A Child Development Associate certificate provides key foundational information for a career as a teacher or child care professional. Whether you want to be an assistant teacher in a preschool or run your own daycare center, understanding the wider scope of how children grow and develop is key to understanding the milestones children will reach while in your care.
After getting your certificate, however, you'll still need to renew your credentials every three years. Research is always moving forward and new strategies for understanding childhood needs, including emergent information about everything from technology use to supporting cultural diversity, and you want to know the latest in order to provide excellent, up-to-date care.
However, at Portland Community College we recognize that renewal can be a challenge if you are living a busy life and also working in a childcare or teaching setting. PCC has created a remote learning format to help you achieve all the continuing education units you need in order to renew your certification, including our Child Development Associate course, and we've got some suggestions for how to fit it all in.
Tips for Renewing Your CDA Credentials
Recertifying may feel like a refresher in what you've already studied, but the designers of the renewal credits aim to give you deeper insight and new information along the way. Most of us also benefit from reminders of the best practices. Childcare and education are such diverse fields that we process a lot of information every single day. Continuing education is a way to reaffirm a commitment to the children we serve.
Worried that you won't be able to fit in the CEUs while working and living your life? Here are some things to consider.
Make a Schedule to Help You Manage Life, Work, and Class
Thankfully, PCC's renewal class is structured around your life: you can enroll at any time and fit the lessons you need to complete into the time you have available. However, most people want to promptly complete their hours and apply for renewal in order to ensure no interruptions in their certification.

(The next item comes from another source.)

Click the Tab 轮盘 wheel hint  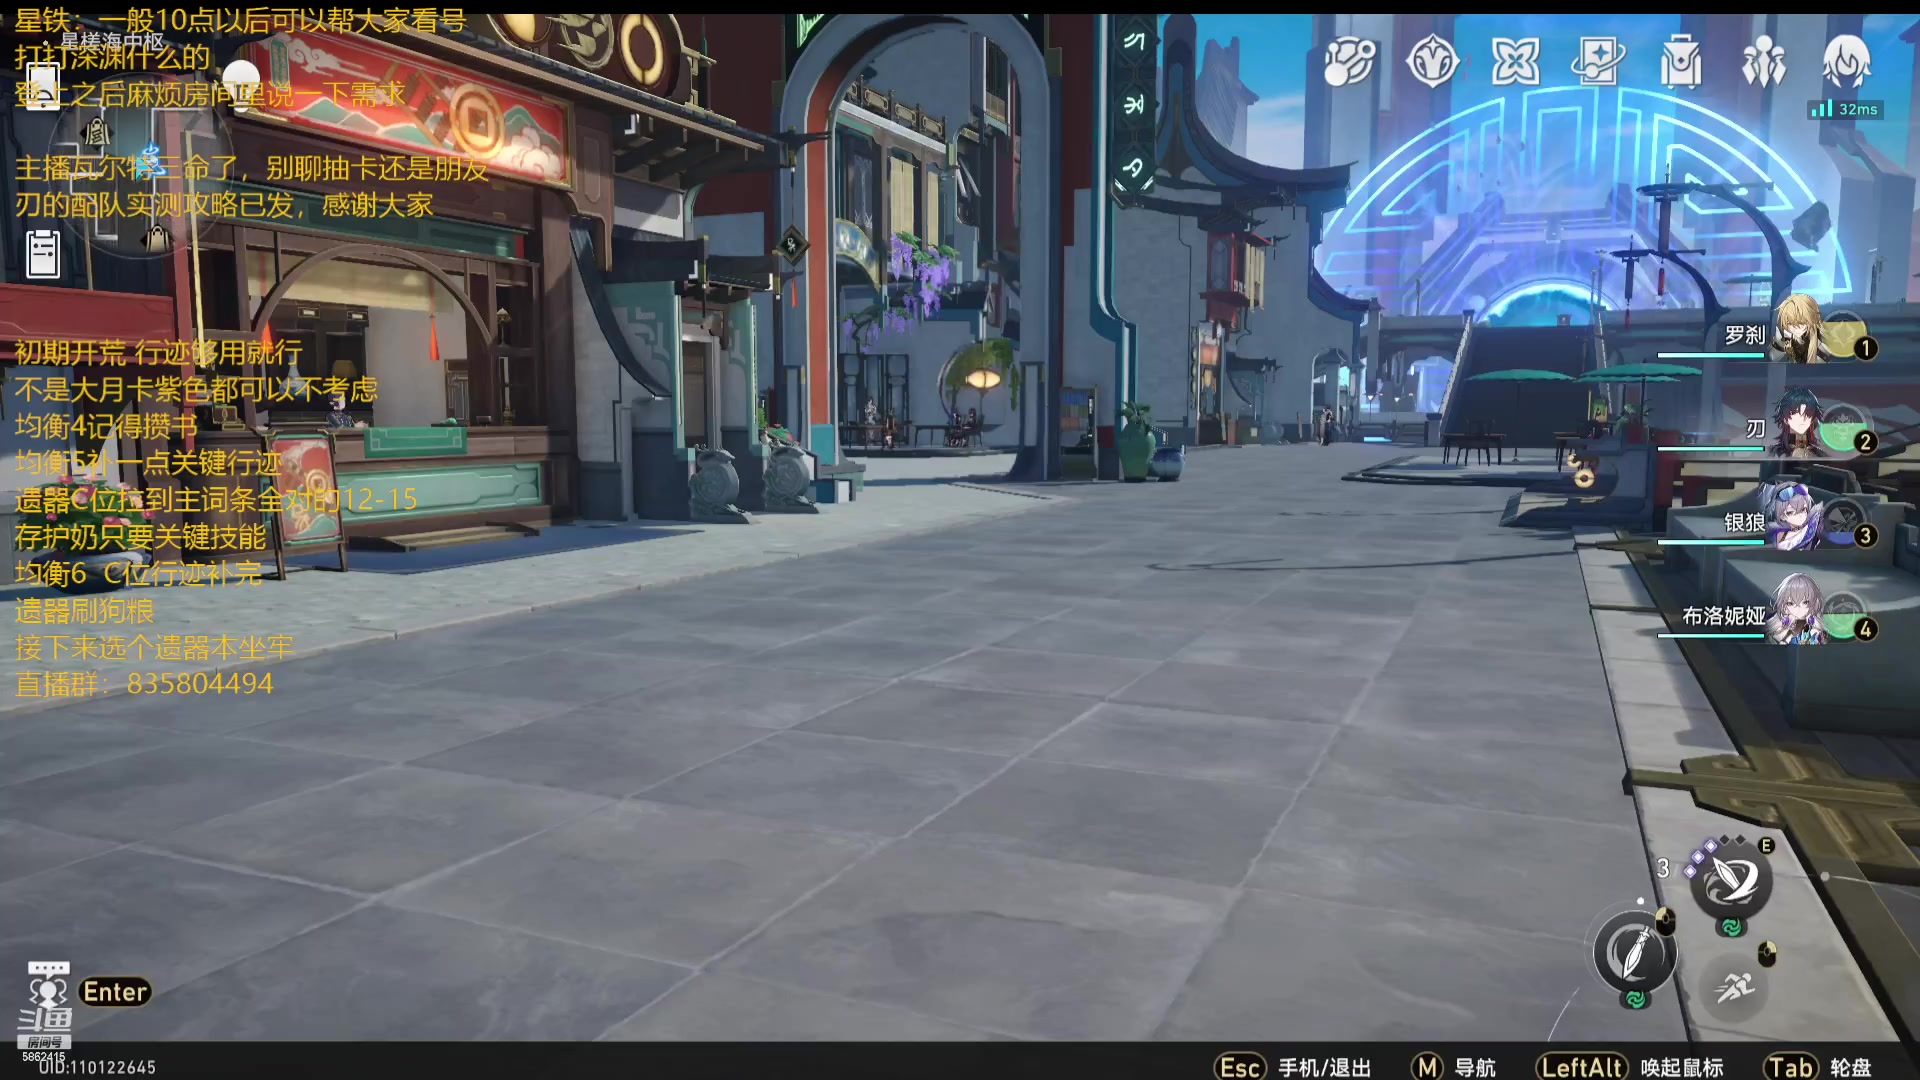(1816, 1067)
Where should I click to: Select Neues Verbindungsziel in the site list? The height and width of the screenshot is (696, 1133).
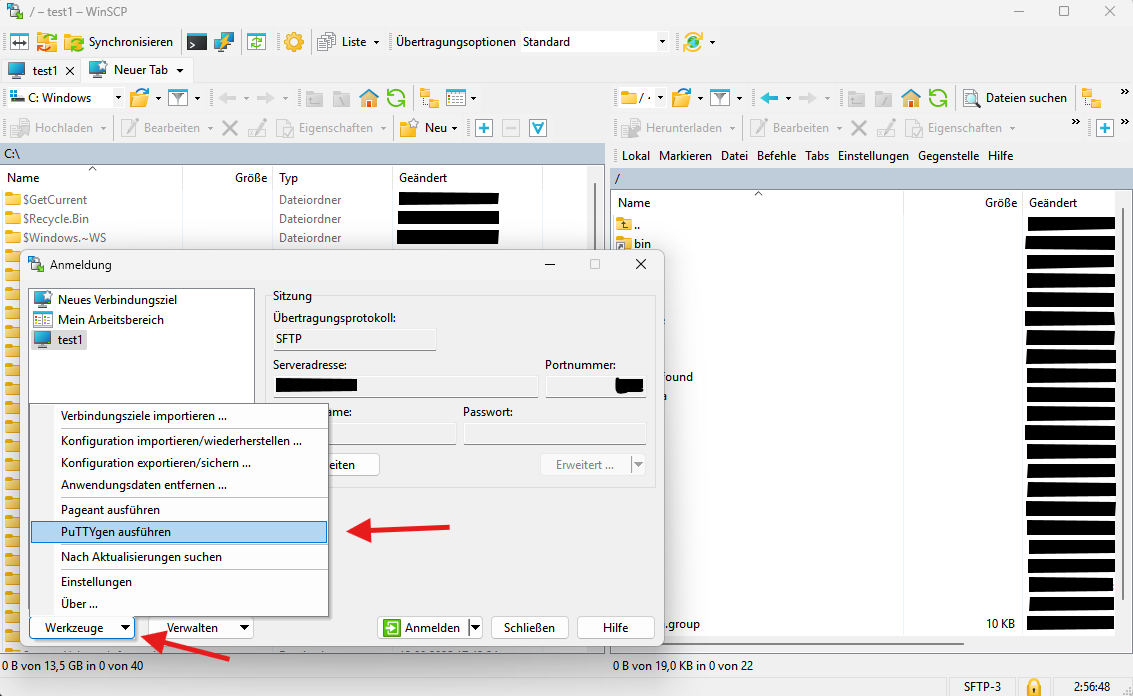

A great way to accomplish this goal is to make a schedule and see where you may have a pocket of time. The 45 hours of credential renewal CEUs are in sections of 1-3 hours. You may want to complete longer modules in multiple sittings, but committing 2 or 3 times a week to complete an hour of work can help you move forward quickly and remember what you've learned.
Marking out a little more time on your calendar than you expect to need, such as 4 hours of time marked when you want to complete 3 hours of coursework, is a smart idea, since you may occasionally be distracted or interrupted by regular life.
Consider How Daily Interaction With Children Provides Examples and Case Studies to Deepen Your Learning
If you are renewing your CDA credentials while still working with or raising children yourself, you'll deepen your learning by noticing the case studies in front of you. Modules in the PCC curriculum include everything from Teaching Basic Social Skills to Use of Puppetry and Plays, so finishing a module and then putting that information immediately into practice is possible and preferred.
While it would be a tall order to spend time actively working with children while also doing these modules, working on them in the evenings, mornings, or weekends around your childcare work allows you to gain insights just-in-time that may come in handy. Information like Workplace Communication, Developing and Using IEPs, and Assessing Preschoolers with Special Needs all have direct impacts on your experience of your work, so they pay off in ways that exceed just checking boxes to complete a course.
Choose the Module that Fits Your Current Circumstances To Further Extend Their Utility
While you may see a case study and example items in your daily life from any of the CEUs, consider skipping around in the coursework in order to gain the information you need in the moment as well. Take the modules on Children's Immunizations and Infectious Diseases when you know that illness season is coming up soon, for instance, or take Media and Childhood Development when deciding how much screen time will be involved in your childcare schedule.
Learning more about teaching the A, B, Cs and Preschool Math when you know those lessons are coming up in your curriculum so that those modules can be more like lesson prep rather than a separate task. Through these thoughtful arrangements of your 6-month time frame to take the PCC class, you'll get everything into your schedule but at a time that works for you.
Starting on Your Renewal
The move to remote learning taught us all that there is always something new to learn about child development. Portland Community College delivers a great Child Development Associate course affordably and flexibly online.